По стенам развешены пиджаки и пальто, стол завален обрезками ткани, на подоконнике
стоит забытый засохший цветок. Подувяла, засохла и жизнь Московица, толстяк
угрюм, тяжело шаркает по полу и привычно разговаривает сам с собой. Правда,
скоро ему навязывается реальный собеседник – органически ловкий, несмотря
на свои внушительные размеры, госслужащий Шэннон (Юрий Ваксман). Он пришел
проверять клиента: из-за сбоя машины сумма запрошенной страховки увеличилась
с 10 до 100 тысяч долларов. Но, несмотря на ошибку, Шэннон, этот бесчеловечный
человек системы, решает идти до конца и разоблачить Московица. А грех, как
известно, найдется у каждого. По ходу интервью оборачивается то исповедью,
то допросом. В роли осужденного оказывается все же Московиц – во время войны
он не спас от расстрела близких, спрятавшись неподалеку. Правда, осужден
он добровольно, как добровольно ждал и возможности исповедаться, и возможности
умереть.
«Представление трагедии А.С. Пушкина «Моцарт и Сальери» на убогих подмостках
конца ХХ столетия» поставлено по пьесе ярославского автора Леонида Рокотова,
написанной специально для театра. Юрию Ваксману и Владимиру Гусеву досталось
для обживания чрезвычайно хитро устроенное пространство. На самом деле их
два. В центре сцены – гримерка с зеркалами, костюмами и париками. Два актера
– Тот, кто играет Моцарта (Владимир Гусев), и Тот, кто играет Сальери (Юрий
Ваксман) – привычно готовятся к спектаклю. Вот уже 25 лет они исполняют
свои роли, всех зрителей (а их то ли 9, то ли 7) знают в лицо, и ничего
нового ждать от жизни не приходится. Даже жена, одна на двоих, и то ушла
сначала от одного, потом от второго. Тот, кто играет Моцарта, привычно ворчит
и раздражается по пустякам; Тот, кто играет Сальери, привычно над ним подтрунивает
и угощает кофе. И так же привычно, чуть печально, они вспоминают своего
умершего режиссера, привезшего их в этот захолустный дождливый город. Второе
же пространство – это сцена, на которой Тот, кто играет Моцарта, превращается
в легкомысленного и любознательного Моцарта, а Тот, кто играет Сальери –
в скорее несчастного и обиженного, чем завистливого Сальери. Интрига в том,
что захолустный город – это вовсе не Россия, о которой герои знают только
то, что «там снега». А спектакль, который они играют среди будничных дел,
между разговорами о погоде и техническими объявлениями для персонала, оказывается
непостижимо гениален. Актеры умудряются сделать из чужого (и чуждого) им
Пушкина наше все. Название этому только одно – театр.

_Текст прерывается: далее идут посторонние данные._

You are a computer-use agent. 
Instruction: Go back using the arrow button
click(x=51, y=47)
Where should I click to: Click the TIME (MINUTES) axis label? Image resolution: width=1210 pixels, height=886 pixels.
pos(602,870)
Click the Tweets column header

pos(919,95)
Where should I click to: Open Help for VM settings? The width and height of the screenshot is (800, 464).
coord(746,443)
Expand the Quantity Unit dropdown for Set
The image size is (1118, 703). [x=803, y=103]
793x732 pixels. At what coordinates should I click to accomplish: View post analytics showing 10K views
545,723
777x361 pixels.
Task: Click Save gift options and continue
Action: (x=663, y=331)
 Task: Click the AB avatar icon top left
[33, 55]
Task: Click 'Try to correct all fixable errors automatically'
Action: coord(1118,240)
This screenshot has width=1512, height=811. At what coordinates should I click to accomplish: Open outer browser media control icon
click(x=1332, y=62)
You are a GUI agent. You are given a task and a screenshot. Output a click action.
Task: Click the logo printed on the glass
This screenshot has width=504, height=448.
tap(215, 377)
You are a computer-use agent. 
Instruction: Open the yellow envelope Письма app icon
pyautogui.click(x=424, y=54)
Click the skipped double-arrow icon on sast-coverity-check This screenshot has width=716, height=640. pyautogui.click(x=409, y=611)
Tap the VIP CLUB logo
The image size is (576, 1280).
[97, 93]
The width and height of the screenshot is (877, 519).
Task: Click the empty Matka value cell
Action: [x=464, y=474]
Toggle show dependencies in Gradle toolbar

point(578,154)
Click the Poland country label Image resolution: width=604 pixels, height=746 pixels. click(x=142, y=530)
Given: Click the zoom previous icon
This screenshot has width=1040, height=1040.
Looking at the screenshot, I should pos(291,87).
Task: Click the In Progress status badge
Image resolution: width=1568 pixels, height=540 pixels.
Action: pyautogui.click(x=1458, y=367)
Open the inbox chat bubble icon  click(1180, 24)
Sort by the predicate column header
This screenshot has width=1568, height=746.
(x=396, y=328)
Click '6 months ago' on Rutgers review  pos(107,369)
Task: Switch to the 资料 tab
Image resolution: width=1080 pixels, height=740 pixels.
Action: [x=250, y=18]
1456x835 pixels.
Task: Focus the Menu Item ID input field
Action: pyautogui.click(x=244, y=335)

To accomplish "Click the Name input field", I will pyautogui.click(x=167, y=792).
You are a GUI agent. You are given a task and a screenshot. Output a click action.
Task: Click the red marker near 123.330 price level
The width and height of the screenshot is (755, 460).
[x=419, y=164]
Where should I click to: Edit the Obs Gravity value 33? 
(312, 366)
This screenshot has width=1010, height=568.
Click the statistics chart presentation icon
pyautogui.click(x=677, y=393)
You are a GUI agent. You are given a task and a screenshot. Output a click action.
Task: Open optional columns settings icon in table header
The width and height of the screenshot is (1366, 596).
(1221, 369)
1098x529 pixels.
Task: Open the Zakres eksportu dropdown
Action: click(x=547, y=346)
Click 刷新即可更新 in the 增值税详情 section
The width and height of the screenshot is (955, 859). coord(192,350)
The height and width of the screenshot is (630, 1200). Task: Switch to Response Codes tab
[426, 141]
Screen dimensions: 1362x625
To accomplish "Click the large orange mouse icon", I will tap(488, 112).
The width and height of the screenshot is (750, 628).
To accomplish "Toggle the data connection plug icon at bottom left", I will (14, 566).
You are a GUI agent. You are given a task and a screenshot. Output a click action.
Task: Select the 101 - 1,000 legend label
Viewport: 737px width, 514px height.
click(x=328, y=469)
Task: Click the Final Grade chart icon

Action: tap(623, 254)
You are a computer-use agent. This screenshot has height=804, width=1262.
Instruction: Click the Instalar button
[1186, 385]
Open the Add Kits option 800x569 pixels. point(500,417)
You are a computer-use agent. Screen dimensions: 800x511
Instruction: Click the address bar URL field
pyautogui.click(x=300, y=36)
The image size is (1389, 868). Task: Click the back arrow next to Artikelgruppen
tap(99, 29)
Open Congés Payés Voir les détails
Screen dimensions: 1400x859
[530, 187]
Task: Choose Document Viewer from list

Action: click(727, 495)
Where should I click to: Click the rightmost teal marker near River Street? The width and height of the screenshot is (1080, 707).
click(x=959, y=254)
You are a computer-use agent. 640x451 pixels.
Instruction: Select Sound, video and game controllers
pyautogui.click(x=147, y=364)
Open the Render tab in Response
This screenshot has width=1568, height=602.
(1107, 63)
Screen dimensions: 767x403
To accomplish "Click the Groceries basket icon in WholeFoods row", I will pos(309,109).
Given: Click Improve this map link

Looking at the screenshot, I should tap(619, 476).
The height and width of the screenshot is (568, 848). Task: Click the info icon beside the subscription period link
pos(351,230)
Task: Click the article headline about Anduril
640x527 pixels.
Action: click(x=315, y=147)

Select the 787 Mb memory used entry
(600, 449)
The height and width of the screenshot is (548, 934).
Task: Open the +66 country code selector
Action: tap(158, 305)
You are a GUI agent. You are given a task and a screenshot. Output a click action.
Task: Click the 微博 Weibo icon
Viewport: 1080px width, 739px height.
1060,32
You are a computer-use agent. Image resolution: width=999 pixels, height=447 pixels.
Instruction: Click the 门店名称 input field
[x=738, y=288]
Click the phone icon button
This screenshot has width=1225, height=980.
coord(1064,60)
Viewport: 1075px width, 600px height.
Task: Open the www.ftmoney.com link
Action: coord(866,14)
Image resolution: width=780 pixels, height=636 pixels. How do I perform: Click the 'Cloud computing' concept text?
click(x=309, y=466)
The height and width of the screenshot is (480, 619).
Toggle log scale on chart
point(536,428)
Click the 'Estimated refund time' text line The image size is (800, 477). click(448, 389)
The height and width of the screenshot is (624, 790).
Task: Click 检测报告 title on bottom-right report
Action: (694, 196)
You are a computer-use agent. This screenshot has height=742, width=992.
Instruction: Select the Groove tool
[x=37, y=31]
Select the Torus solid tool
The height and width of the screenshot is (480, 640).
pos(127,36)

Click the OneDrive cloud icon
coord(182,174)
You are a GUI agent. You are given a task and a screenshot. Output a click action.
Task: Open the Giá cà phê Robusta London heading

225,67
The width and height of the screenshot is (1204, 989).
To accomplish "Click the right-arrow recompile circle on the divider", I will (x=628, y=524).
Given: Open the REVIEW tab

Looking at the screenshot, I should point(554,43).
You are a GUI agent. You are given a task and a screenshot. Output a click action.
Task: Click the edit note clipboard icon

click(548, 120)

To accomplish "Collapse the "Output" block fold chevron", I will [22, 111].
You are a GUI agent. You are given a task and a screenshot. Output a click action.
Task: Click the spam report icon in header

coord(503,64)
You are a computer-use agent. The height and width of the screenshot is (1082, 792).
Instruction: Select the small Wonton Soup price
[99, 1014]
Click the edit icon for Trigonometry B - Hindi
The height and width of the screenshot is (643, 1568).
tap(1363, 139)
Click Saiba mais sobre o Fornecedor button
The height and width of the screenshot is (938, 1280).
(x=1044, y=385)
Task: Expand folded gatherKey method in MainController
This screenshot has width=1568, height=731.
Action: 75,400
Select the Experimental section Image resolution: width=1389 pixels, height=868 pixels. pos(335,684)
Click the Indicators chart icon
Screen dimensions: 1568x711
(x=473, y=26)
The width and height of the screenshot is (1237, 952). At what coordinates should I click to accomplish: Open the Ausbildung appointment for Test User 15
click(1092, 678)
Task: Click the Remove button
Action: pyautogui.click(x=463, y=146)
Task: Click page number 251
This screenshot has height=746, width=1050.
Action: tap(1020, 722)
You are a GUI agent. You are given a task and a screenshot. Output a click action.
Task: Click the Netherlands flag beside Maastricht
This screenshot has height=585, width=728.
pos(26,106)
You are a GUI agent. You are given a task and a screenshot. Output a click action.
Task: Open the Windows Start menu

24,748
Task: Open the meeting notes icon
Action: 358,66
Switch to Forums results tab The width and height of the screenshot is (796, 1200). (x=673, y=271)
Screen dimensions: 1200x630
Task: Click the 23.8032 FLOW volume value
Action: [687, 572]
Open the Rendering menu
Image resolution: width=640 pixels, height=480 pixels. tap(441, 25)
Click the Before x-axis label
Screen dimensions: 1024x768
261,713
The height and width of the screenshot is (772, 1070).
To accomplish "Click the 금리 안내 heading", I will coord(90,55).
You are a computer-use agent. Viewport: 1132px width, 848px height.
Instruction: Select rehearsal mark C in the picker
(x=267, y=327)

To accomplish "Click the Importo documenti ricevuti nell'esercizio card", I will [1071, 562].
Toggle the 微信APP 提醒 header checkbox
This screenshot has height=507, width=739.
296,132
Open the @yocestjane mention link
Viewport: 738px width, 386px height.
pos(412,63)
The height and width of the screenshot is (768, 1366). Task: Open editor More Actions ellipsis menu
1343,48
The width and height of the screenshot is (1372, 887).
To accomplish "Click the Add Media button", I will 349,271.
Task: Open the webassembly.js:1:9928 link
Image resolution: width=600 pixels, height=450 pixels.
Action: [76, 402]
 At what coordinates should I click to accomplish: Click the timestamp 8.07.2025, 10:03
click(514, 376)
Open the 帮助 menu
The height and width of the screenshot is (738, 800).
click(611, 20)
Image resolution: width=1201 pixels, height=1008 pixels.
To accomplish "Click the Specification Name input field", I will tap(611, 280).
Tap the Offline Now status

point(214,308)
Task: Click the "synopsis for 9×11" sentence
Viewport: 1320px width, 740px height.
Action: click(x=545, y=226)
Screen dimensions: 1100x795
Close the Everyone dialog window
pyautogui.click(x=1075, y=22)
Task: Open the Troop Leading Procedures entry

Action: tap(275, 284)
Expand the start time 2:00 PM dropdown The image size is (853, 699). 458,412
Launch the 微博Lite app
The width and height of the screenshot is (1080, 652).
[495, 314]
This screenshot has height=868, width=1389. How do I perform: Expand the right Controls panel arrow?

«Дон Кихот. Версия умалишенных» по пьесе того же Рокотова, несмотря на
совершенно захватывающий сюжет (в рамках арт-терапии в психбольнице ставят
«Дон Кихота», но пациенты в конце концов разыгрывают Шекспира со страстями
и кровавым финалом), получился наименее сильным. Закон витальности Камерного
театра сработал и тут: это премьера, в которой, к тому же, по меркам театра
задействовано большое количество актеров. Ощущение некоторой затянутости
и статичности, подозреваю, именно отсюда, и со временем, по всем законам
театральной биологии, оно должно исчезнуть. Во всех показанных спектаклях
Камерного театра появлялся не тоскливый, а, напротив, умиротворенный мотив
знания о чем-то большем. Всегда был персонаж, который «что-то знал». Актеры
Камерного тоже «что-то знают», но это знание не прячется, а раскрывается
наружу. Только не всегда оно раскрывается сразу.